The Architecture of Happiness
2006
Hamish Hamilton

The Architecture of Happiness starts from the idea that where we are heavily influences who we can be – and argues that it is architecture’s task to stand as an eloquent reminder of our full potential. Whereas many architects are wary of openly discussing the word beauty, the book has at its centre the large and naïve question: ‘What is a beautiful building?’ It amounts to a tour through the philosophy and psychology of architecture, which aims to change the way we think about our homes, streets and ourselves.

 
Status Anxiety
2004
Hamish Hamilton
We care about our status for a simple reason: because most people tend to be nice to us according to the amount of status we have (it is no coincidence that the first question we tend to be asked by new acquaintances is ‘ What do you do?’). With the help of philosophers, artists and writers, the book examines the origins of status anxiety (ranging from the consequences of the French Revolution to our secret dismay at the success of our friends), before revealing ingenious ways in which people have learnt to overcome their worries in their search for happiness.
 
The Art of Travel
2003
Hamish Hamilton
The Art of Travel is a philosophical look at the ubiquitous but peculiar activity of travelling ‘for pleasure’, with thoughts on airports, landscapes, museums, holiday romances, photographs, exotic carpets and the contents of hotel mini-bars. The book mixes personal thought with insights drawn from some of the great figures of the past. Unlike existing guidebooks on travel, it dares to ask what the point of travel might be - and modestly suggests how we could learn to be less silently and guiltily miserable on our journeys.
 
The Consolations of Philosophy
2000
Hamish Hamilton
Socrates, Epicurus, Seneca, Montaigne, Schopenhauer and Nietzsche are read for the light their work can shine on certain great universal problems, among them, unpopularity, poverty, inadequacy, lovelessness and timidity.

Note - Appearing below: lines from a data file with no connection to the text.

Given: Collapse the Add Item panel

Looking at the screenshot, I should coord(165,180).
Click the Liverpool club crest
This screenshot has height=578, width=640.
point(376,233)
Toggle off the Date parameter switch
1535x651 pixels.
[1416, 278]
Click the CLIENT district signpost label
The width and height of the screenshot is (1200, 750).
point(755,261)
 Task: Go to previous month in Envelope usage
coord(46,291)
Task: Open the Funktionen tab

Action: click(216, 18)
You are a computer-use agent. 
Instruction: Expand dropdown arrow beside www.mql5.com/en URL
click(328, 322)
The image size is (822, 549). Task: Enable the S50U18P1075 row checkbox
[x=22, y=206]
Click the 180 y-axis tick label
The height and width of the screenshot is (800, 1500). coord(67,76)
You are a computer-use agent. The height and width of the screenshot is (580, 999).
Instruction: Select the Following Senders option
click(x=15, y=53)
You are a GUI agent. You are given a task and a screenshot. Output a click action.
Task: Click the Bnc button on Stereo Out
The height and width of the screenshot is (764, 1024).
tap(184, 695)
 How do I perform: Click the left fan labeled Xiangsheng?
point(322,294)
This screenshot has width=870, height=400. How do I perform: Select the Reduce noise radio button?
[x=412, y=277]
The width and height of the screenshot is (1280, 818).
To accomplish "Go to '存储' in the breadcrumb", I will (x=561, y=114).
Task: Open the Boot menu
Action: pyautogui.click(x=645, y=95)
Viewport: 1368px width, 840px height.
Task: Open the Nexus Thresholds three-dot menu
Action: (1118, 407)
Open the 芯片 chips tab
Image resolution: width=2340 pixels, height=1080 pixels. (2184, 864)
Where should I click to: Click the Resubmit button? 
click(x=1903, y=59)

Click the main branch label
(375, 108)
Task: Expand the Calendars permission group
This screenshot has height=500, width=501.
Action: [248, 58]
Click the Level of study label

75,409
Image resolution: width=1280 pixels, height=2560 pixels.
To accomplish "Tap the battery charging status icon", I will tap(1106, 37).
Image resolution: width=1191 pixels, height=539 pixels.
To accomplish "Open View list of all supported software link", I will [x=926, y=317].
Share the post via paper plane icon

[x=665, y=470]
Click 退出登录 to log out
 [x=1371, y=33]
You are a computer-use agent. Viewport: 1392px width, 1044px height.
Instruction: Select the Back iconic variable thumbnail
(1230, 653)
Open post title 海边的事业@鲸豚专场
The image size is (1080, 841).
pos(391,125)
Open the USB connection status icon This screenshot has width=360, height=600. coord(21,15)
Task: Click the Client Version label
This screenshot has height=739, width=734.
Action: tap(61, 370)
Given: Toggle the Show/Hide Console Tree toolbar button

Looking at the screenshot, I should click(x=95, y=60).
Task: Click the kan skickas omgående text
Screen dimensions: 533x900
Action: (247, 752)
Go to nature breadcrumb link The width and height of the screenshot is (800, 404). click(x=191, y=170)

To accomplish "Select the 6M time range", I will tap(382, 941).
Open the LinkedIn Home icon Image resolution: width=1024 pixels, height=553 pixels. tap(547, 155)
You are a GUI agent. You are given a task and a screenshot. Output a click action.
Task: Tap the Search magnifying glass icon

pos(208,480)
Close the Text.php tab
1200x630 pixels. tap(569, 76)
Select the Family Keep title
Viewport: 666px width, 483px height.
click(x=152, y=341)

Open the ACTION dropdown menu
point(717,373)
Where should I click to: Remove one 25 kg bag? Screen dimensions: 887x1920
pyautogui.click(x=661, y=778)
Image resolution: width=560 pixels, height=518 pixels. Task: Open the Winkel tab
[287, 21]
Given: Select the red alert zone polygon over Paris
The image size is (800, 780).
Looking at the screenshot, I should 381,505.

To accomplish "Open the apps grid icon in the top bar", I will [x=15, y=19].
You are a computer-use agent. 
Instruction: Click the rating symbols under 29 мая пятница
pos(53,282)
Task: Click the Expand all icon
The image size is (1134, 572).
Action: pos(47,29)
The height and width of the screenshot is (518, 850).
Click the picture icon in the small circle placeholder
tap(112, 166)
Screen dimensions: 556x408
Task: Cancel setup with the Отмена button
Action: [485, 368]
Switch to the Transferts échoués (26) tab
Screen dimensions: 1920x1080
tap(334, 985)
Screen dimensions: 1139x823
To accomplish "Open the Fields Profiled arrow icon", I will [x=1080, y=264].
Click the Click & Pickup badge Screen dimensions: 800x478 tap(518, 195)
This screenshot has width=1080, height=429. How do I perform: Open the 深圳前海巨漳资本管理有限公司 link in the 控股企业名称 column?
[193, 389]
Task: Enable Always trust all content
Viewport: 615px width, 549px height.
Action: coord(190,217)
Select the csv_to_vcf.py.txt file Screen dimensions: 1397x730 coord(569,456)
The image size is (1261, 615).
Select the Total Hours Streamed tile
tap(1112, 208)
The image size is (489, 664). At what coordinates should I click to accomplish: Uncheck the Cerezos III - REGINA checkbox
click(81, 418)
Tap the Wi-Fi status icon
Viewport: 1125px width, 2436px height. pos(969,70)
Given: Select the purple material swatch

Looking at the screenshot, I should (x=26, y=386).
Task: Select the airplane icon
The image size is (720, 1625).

The book amounts to a guide to wisdom - as well as to the practical utility of philosophy.
 
How Proust Can Change Your Life
1997
Picador
Marcel Proust, author of In Search of Lost Time, one of the longest novels of the twentieth century, was an authority on how to live a richer, happier, more successful life - although rarely happy himself. The author gives an affectionate view of the brilliant and often bizarre novelist, and an interpretation of his novel.
 
Essays in Love
1993
Macmillan
Weaving in Aristotle, Wittgenstein, history, religion and Groucho Marx, the unnamed narrator charts the progress of his affair with Chloe; from lust, to tenderness, private jokes, anxieties and heartbreak. When the affair is over he swears off romantic love, until he meets Rachel.